Well, well, hours after telling you not to change passwords, now I am telling you to change it… but this time with good reason. Minutes ago I’ve received a email from Atlassian:
We are sending you this message because we experienced a security breach and suspect that your Atlassian customer account password details (only) may have been compromised.
It is very unlikely that an unauthorised user has had the opportunity to log in to your account so far and if they have, there is very little in the way of personal information which could have been accessed. However, to minimise any further risk to your Atlassian account being compromised, we strongly recommend that you change your Atlassian account password as soon as possible using the procedure below.
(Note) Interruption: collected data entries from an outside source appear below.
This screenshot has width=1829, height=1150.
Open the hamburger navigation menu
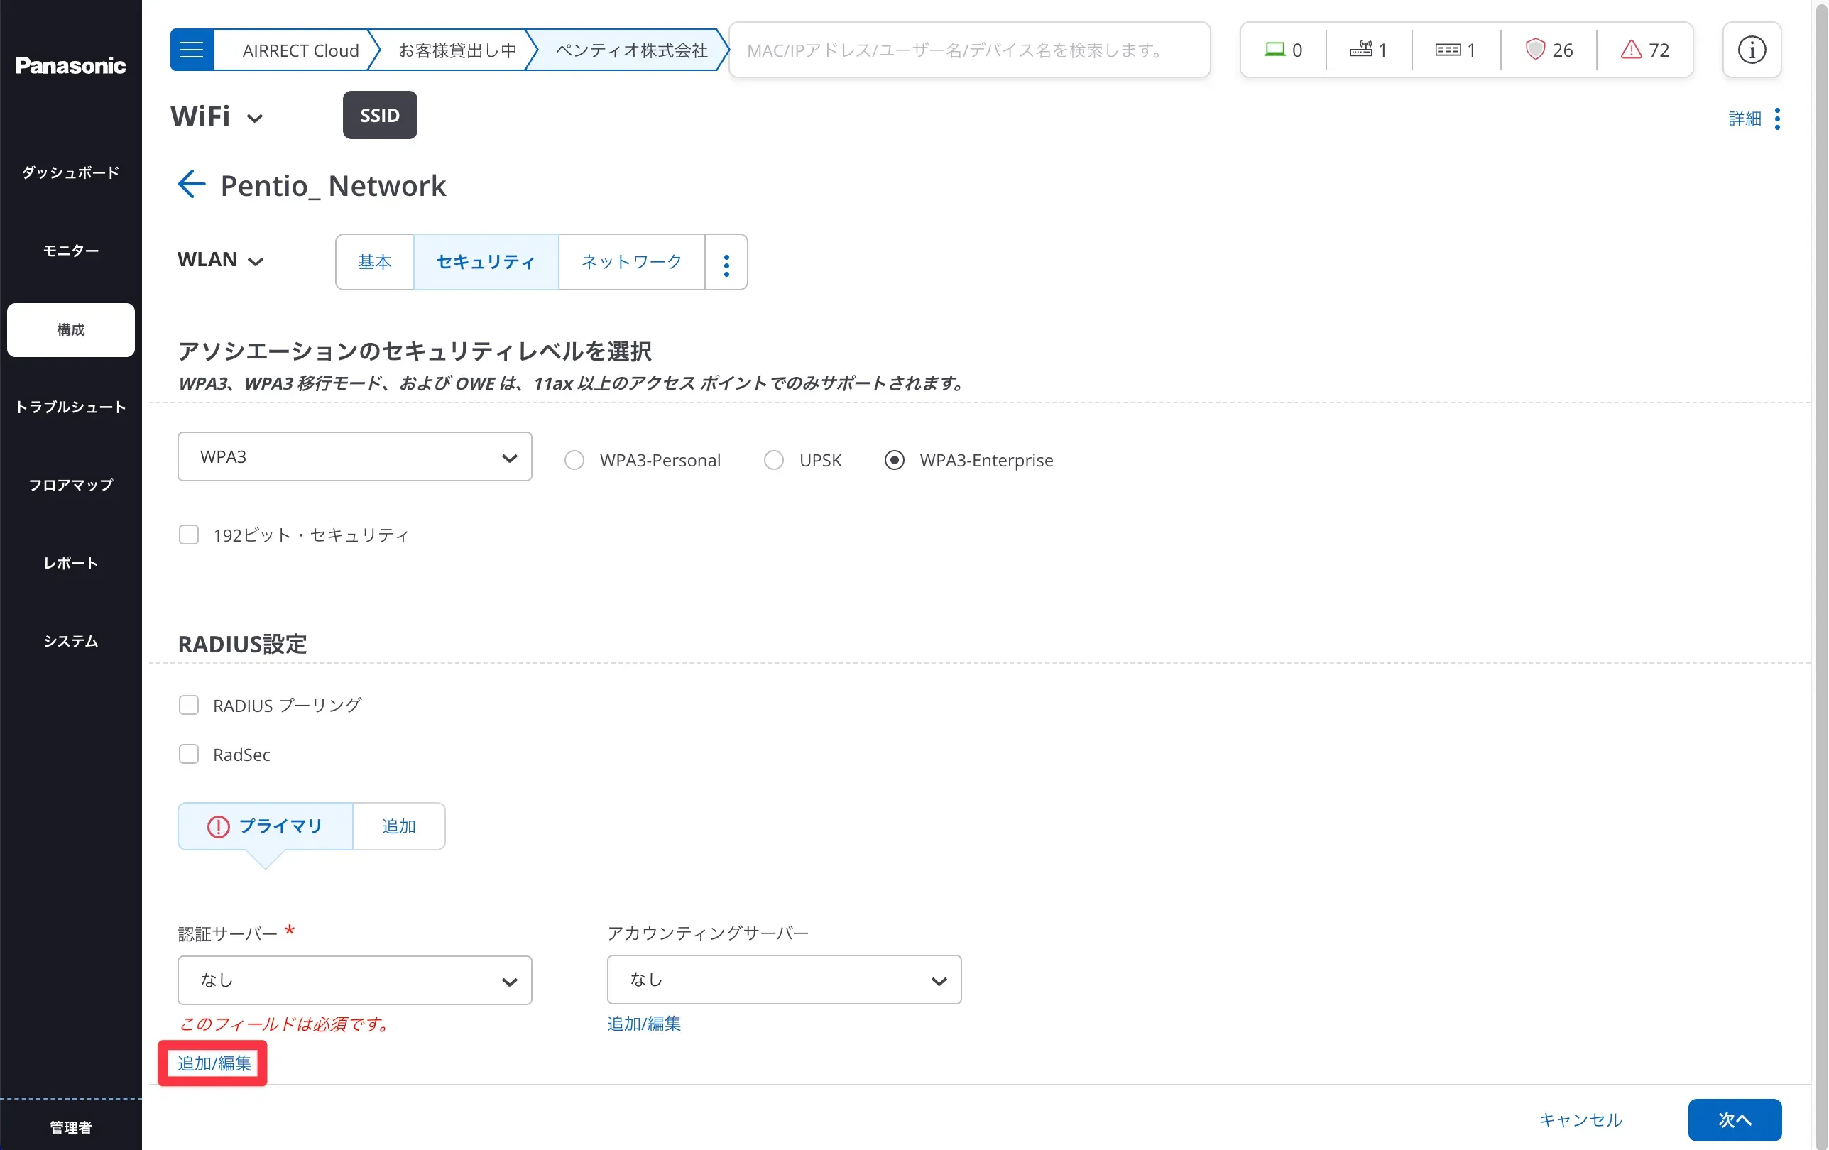tap(191, 49)
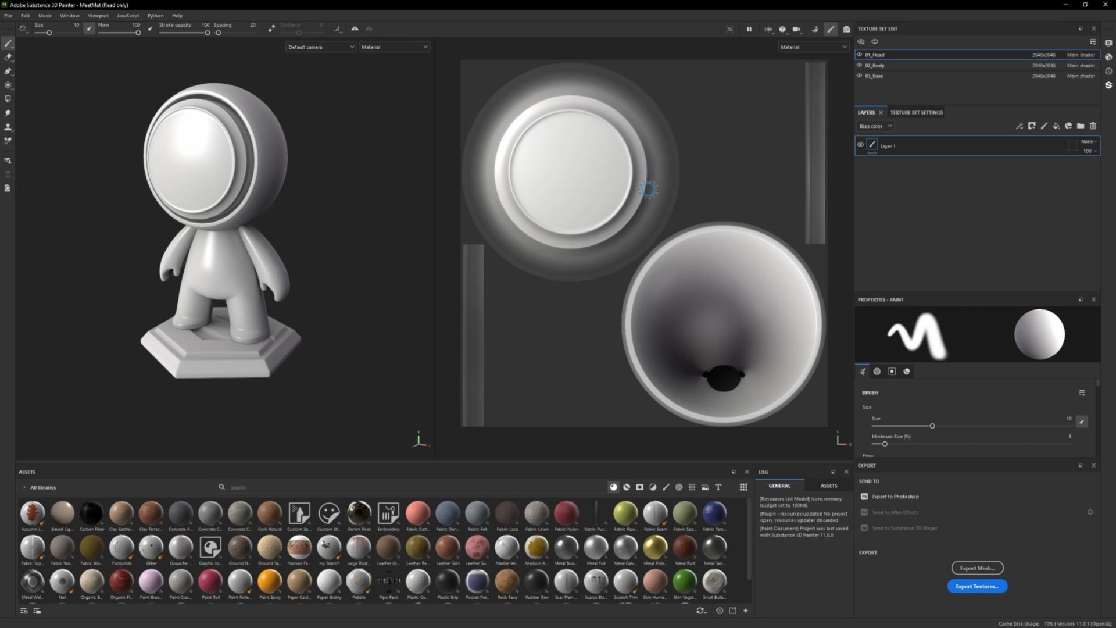Image resolution: width=1116 pixels, height=628 pixels.
Task: Select the Clone stamp tool
Action: point(8,127)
Be aware that this security issue only affects Atlassian customers who created an Atlassian account and purchased one of our products before June 2008. Since then, we have been using a more secure user management system based on Atlassian’s Crowd product. When you change your Atlassian account password using the procedure below, your Atlassian customer account details will be stored in our updated Crowd user management system, which will further minimise the chance of a security breach occurring in future.
Procedure for changing your Atlassian customer account password:
1) Login to http://my.atlassian.com
2) Click "My Profile" (3rd tab)
3) Click "Change Password" (in Contact Information section)
4) Update your password to a new value
Atlassian apologises for the inconvenience caused. However, this is an extremely rare event for us and since we take security issues seriously, we are taking every precaution possible to minimise the effects of this security breach.
Director of IT
Not fun .. and I expect to we’ll hear more from Atlassian soon. For now they are obviously figthing whatever it is – status update from Twitter:
Atlassian had a security breach. Apologies for the confusion. Our site is experiencing heavy loads. We are working on getting back up ASAP.
Personally I am safe – I don’t have active accounts, just decided to help push Atlassian’s charity towards the finish line by purchasing 10 licences, but if you do, time to change the passwords…
Update: co-Founder and co-CEO Mike Cannon-Brookes posted the details on the Atlassian blog.
Apparently an old, inactive database table that had already been migrated in July 2008 to the secure Crowd identity management system was not deleted mistakenly. That indirectly answers the speculation about Atlassian passwords being stored in plain text format. They are not – anymore, but they used to be, prior to July 2008.
Mike goes on to detail what was / was not compromised: read for changes, they are resetting potentially compromised account passwords now.
He does not BS, owns up the mistake:
We made a big error. For this we are, of course, extremely sorry. The legacy customer database, with passwords stored in plain text, was a liability. Even though it wasn’t active, it should have been deleted. There’s no logical explanation for why it wasn’t, other than as we moved off one project, and on to the next one, we dropped the ball and screwed up.
They are still investigating what happened and Mike promises full disclosure, coming this week.
It’s been a bad day for Atlassian and some of their customers – but I’m glad they live up to their "Open Company, No Bullshit" slogan, and respond as expected.